Tuesday 16 October 2007

Wiki parsers (this post is a bit technical)

I've been changing the wiki engine the Intelligent Book uses -- I had been using a slightly altered version of JSPWiki -- and the question of what makes a good wiki engine has come up. For the moment, I've been putting something together using Radeox, since that seems to be the most commonly used library. But I really don't like it.

Part of my prejudice is that the documentation has fallen off the web because the project lead (Stephan Schmidt) has left his employer (Fraunhofer) and is still negotiating the rights to the code. But more essentially, I'm not a fan of its design: each piece of syntax recognises a kind of regular expression, replaces it in the text with some output, and then passes it on to the next filter or macro in the chain. This sounds nice and simple, but some annoying things can happen -- for example, a macro that outputs HTML including Javascript is very likely to get trodden on by later filters: characters like "[" and "]" in the Javascript can be misinterpreted as link tags by the later Wiki filters.

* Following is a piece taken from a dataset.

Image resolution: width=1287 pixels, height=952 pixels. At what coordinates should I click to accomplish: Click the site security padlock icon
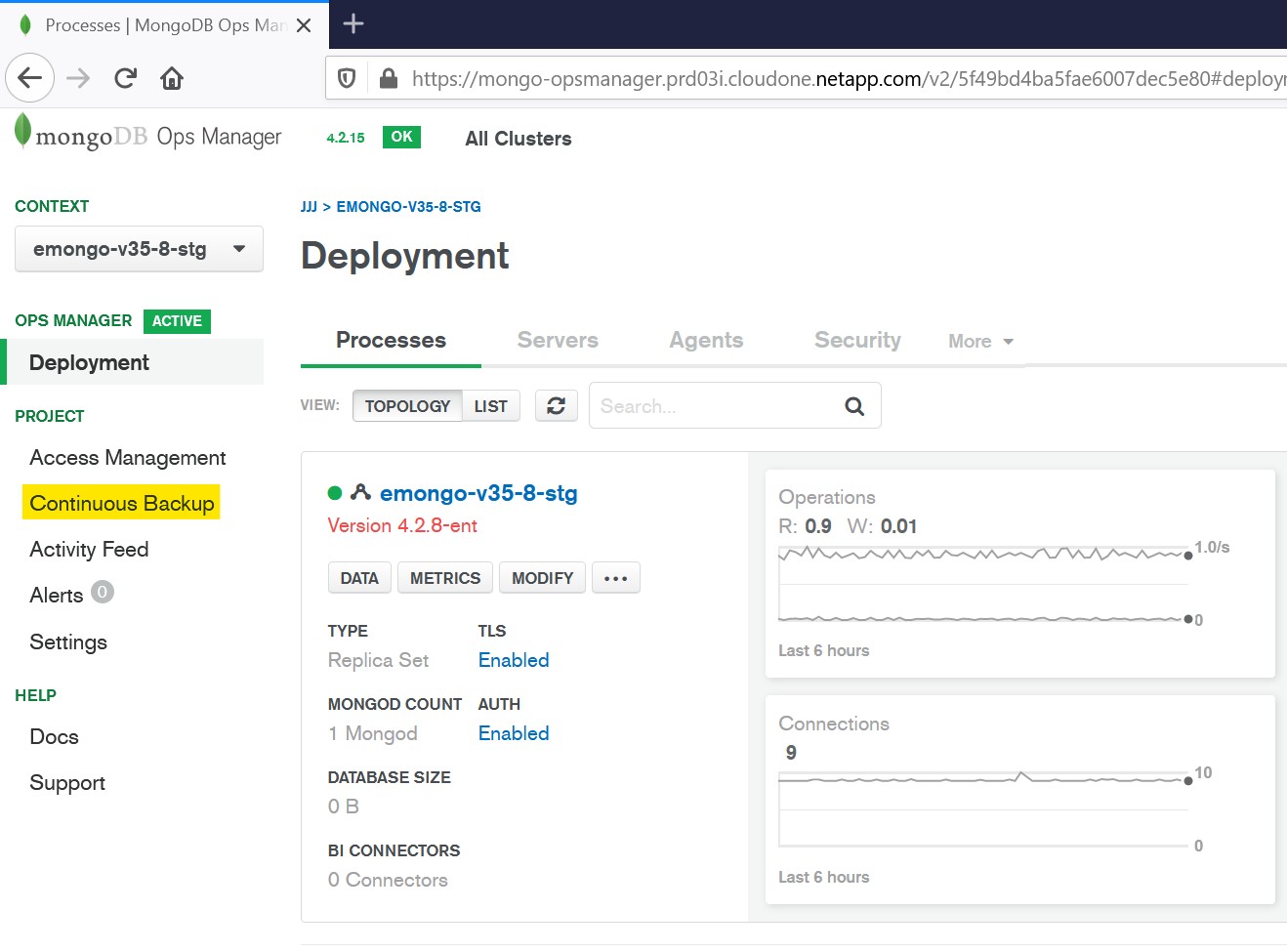388,78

Adam Megacz at Berkeley has produced a formal scannerless parser that can be configured to parse Wiki markup (most parser generators cannot) -- but it's a little bit like cobbly PhD software, and in practice it seems to be very slow parsing its grammar file. Also, requiring wiki installations to define formal grammars for their markup just doesn't sound right. Formal grammars are the exclusive domain of computer scientists; wikis are supposed to be more accessible than that.

I'm getting tempted to go down a different route (I have a cunning plan for a much better approach!) but for the moment I don't have time, so I guess I'll struggle on with Radeox and just keep grumbling for now.